![]() |
| Pembahasan RUU Keamanan dan Ketahanan Siber menuai kritik karena draf ditutup dari publik. Pakar nilai langkah DPR bertentangan dengan putusan MK. (Foto: instagram) |
Editor: Dinar Kencana
GEBRAK.ID,JAKARTA- Pembahasan Rancangan Undang-Undang (RUU) tentang Keamanan dan Ketahanan Siber resmi dimulai oleh Komisi I DPR bersama pemerintah. Namun, langkah ini langsung menuai kritik tajam lantaran proses pembahasan yang diklaim tertutup dari akses publik.
Ketua Komisi I DPR, Utut Adianto, secara tegas meminta agar draf RUU tidak disebarluaskan ke publik untuk sementara waktu. Permintaan ini disampaikan usai rapat kerja yang menyetujui pembahasan RUU tersebut pada Senin (29/6/2026).
"Mohon juga di tahapan ini saya meminta untuk draf-draf ini sebaiknya tidak perlu keluar dulu, karena nanti terlalu banyak hoaks," ujar Utut di kompleks parlemen, Senayan, Jakarta.
Alasan utama penutupan akses ini adalah untuk mencegah munculnya informasi keliru atau hoaks di tengah masyarakat terkait isi RUU. Utut menyebutkan bahwa draf baru akan dibuka jika pembahasan telah memasuki tahapan tertentu dan dirasa memang dibutuhkan.
Bertentangan dengan Putusan MK
Keputusan untuk menutup draf dari publik dinilai bermasalah oleh para pakar hukum tata negara. Langkah ini dianggap bertentangan dengan prinsip keterbukaan dalam pembentukan undang-undang yang telah ditegaskan oleh Mahkamah Konstitusi (MK).
Pakar Hukum Tata Negara dari Universitas Andalas, Charles Simabura, menilai langkah DPR ini mengulang pola pembahasan UU yang tertutup dan berpotensi melahirkan produk hukum yang represif.

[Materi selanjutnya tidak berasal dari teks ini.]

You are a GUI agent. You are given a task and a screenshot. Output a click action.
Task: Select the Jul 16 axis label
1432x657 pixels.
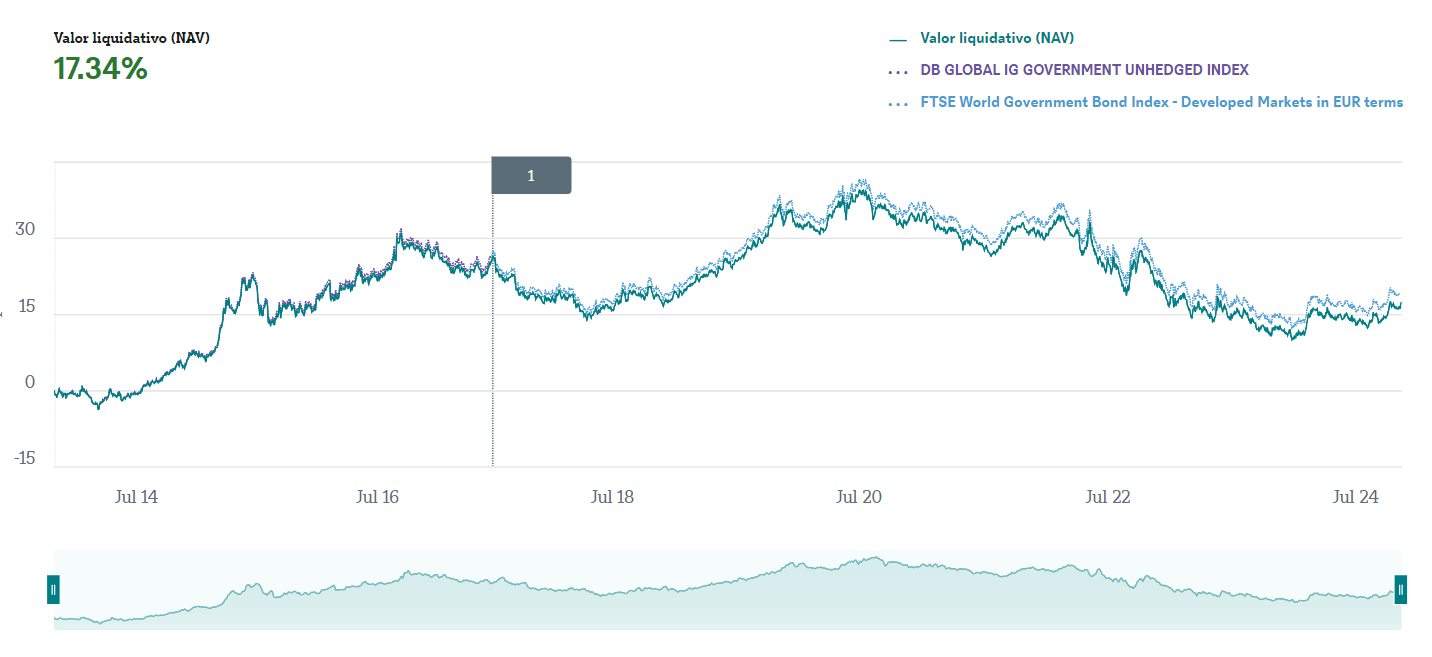[x=377, y=497]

"Model pembahasan demikian bertentangan dengan asas keterbukaan. MK telah menggariskan bahwa keterbukaan sebagai pintu masuk partisipasi publik secara bermakna, yang diwajibkan sejak perencanaan, penyusunan, dan pembahasan," tegas Charles.
Ia juga mengingatkan bahwa putusan MK Nomor 91/PUU-XVIII/2020 mewajibkan adanya partisipasi publik yang bermakna (meaningful participation) dalam setiap tahapan pembentukan UU. Jika diabaikan, produk hukum yang dihasilkan berpotensi dinyatakan cacat formil jika diuji di kemudian hari.
Substansi dan Pembentukan Panja
Meskipun draf tertutup, sejumlah materi pokok dalam RUU ini mulai terungkap. Wakil Menteri Hukum, Edward Omar Sharif Hiariej, memaparkan bahwa RUU ini mencakup penyelenggaraan keamanan siber pada infrastruktur informasi kritis, peningkatan ketahanan siber, penguatan pemerintah, hingga pengaturan mengenai ketentuan pidana untuk kejahatan siber yang belum diatur dalam undang-undang lain.
Komisi I DPR telah membentuk Panitia Kerja (Panja) yang dipimpin oleh Wakil Ketua Komisi I, Sukamta, untuk membahas RUU ini lebih lanjut. Panja akan melibatkan 23 anggota dari seluruh fraksi dan akan segera menindaklanjuti Daftar Inventarisasi Masalah (DIM) yang diserahkan kepada pemerintah.
Sampai berita ini diturunkan, pemerintah melalui Kementerian Hukum menyatakan akan segera menggelar rapat internal untuk menanggapi DIM dari DPR sebelum pembahasan di Panja dimulai.